EXTRACTED INFORMATION: Begin
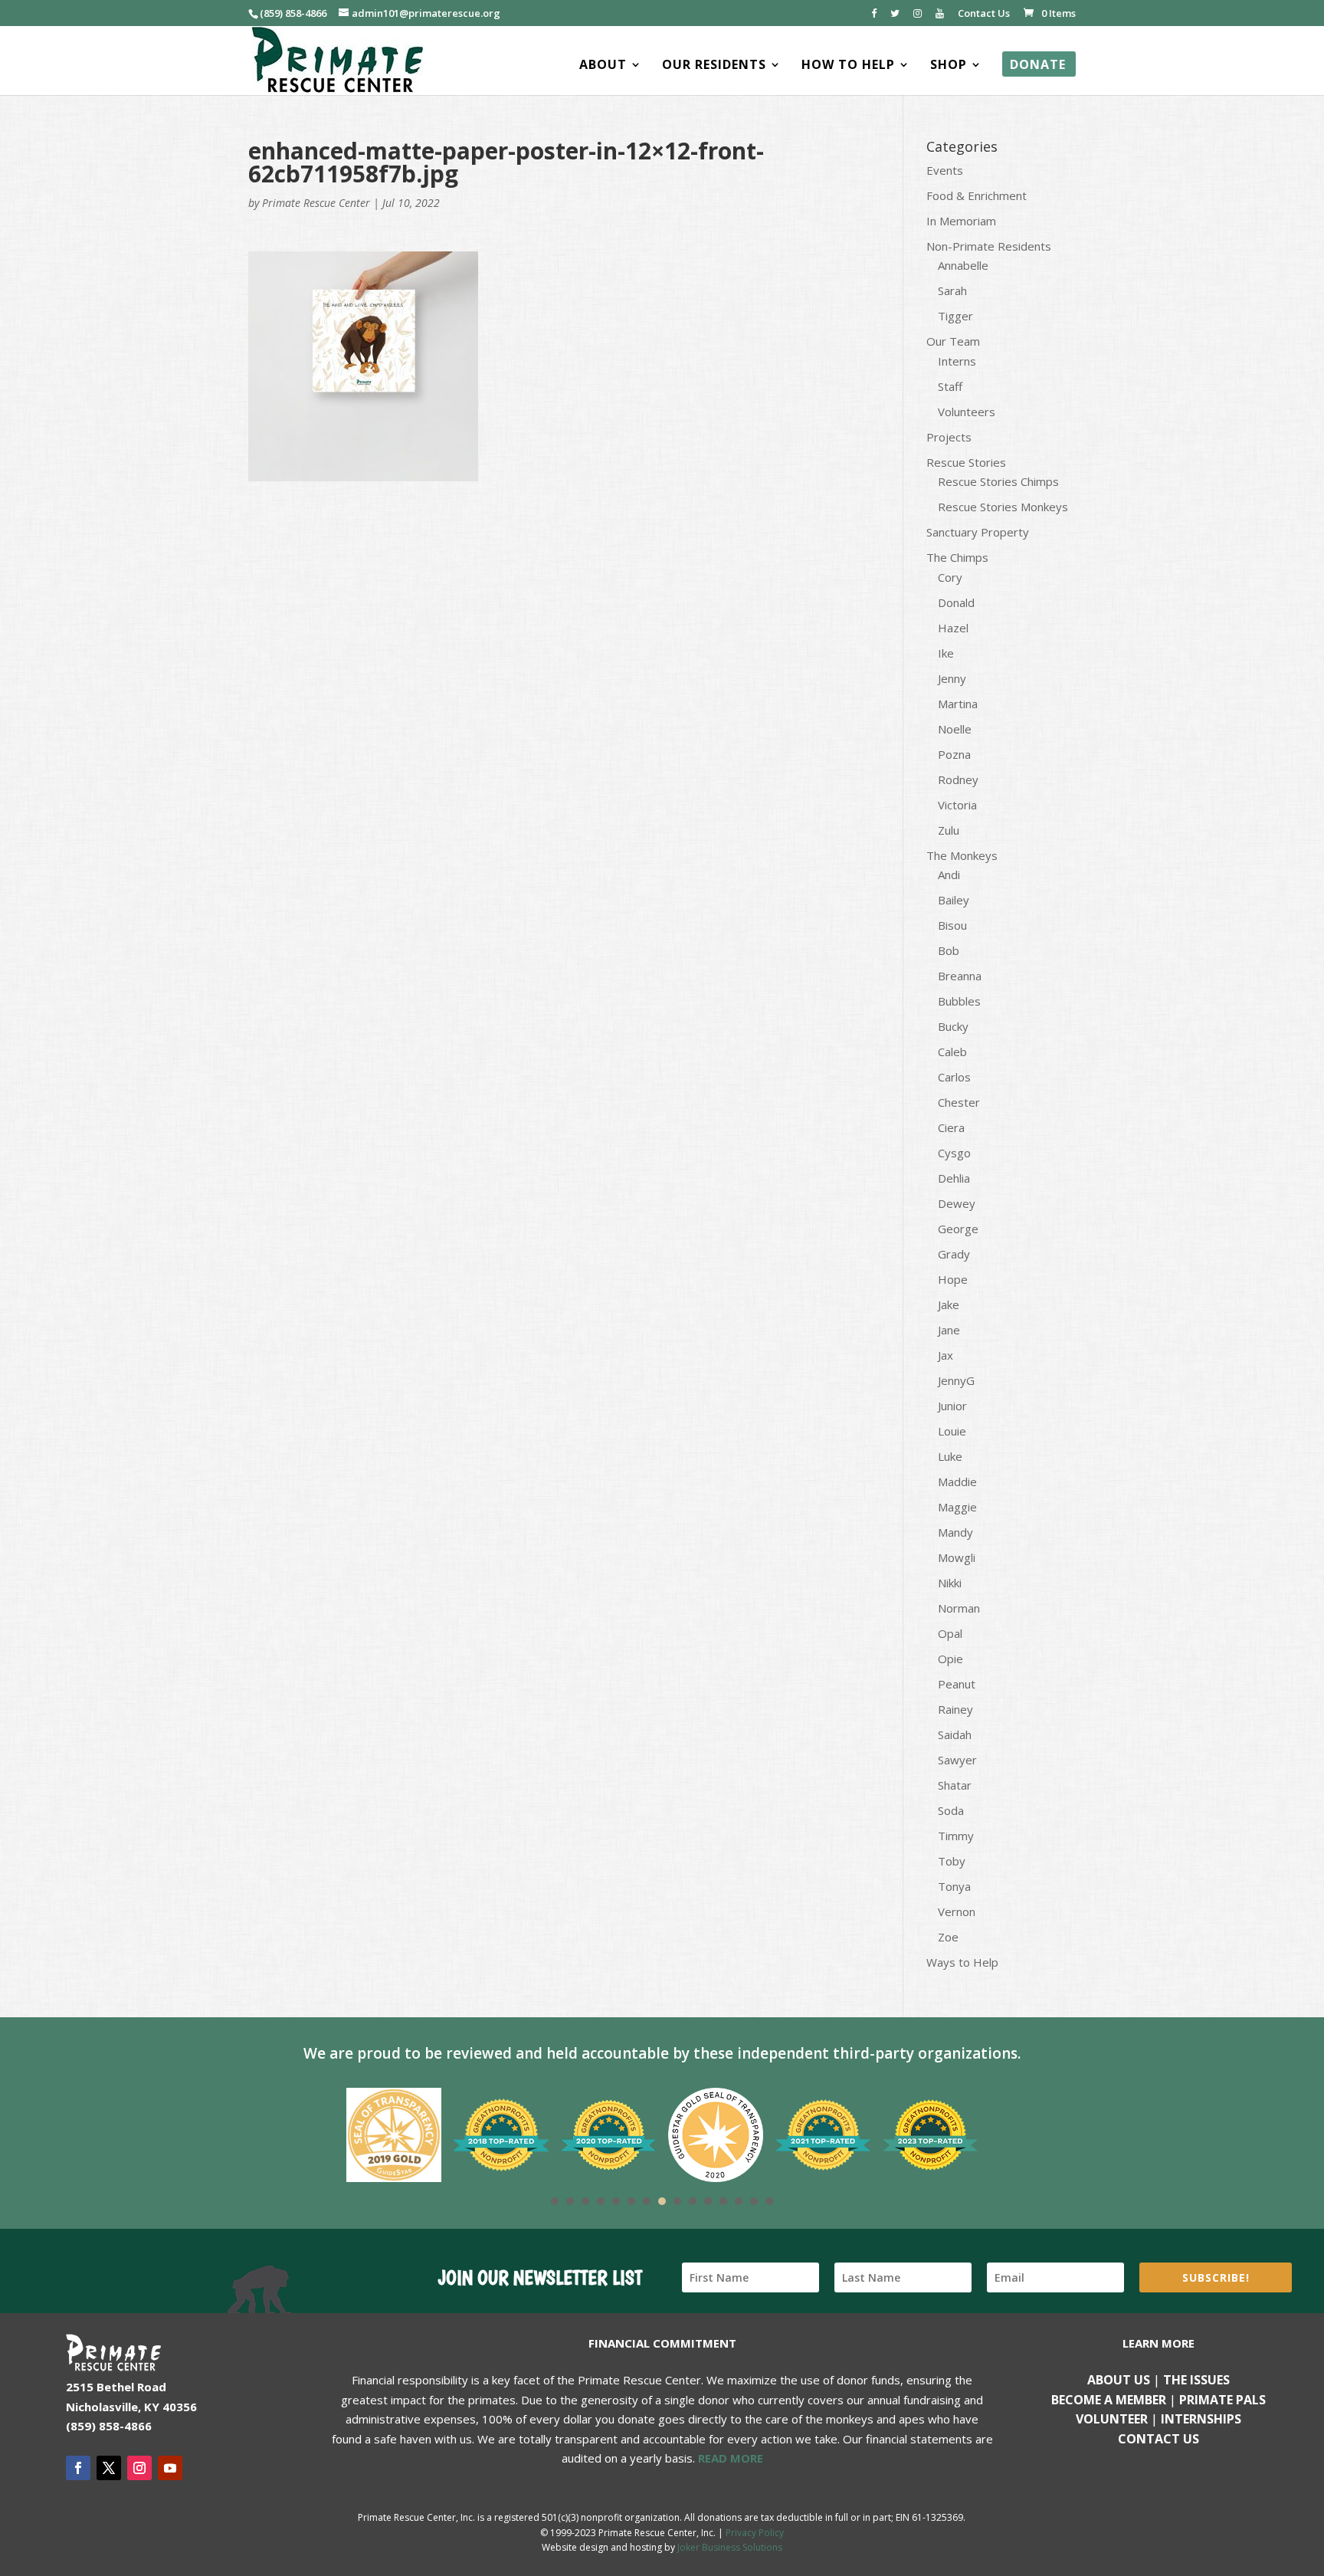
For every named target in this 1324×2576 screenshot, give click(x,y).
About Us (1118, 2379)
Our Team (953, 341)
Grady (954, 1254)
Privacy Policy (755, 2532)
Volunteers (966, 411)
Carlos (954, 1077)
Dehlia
EXTRACTED INFORMATION: End
- _EXERCISE OBJECTIVE_:
Return every entry above exactly. Pictures stay out.

- _RESULT_:
For every named target in this 1324×2576 screenshot, give click(x,y).
About Us (1118, 2379)
Our Team (953, 341)
Grady (954, 1254)
Privacy Policy (755, 2532)
Volunteers (966, 411)
Carlos (954, 1077)
Dehlia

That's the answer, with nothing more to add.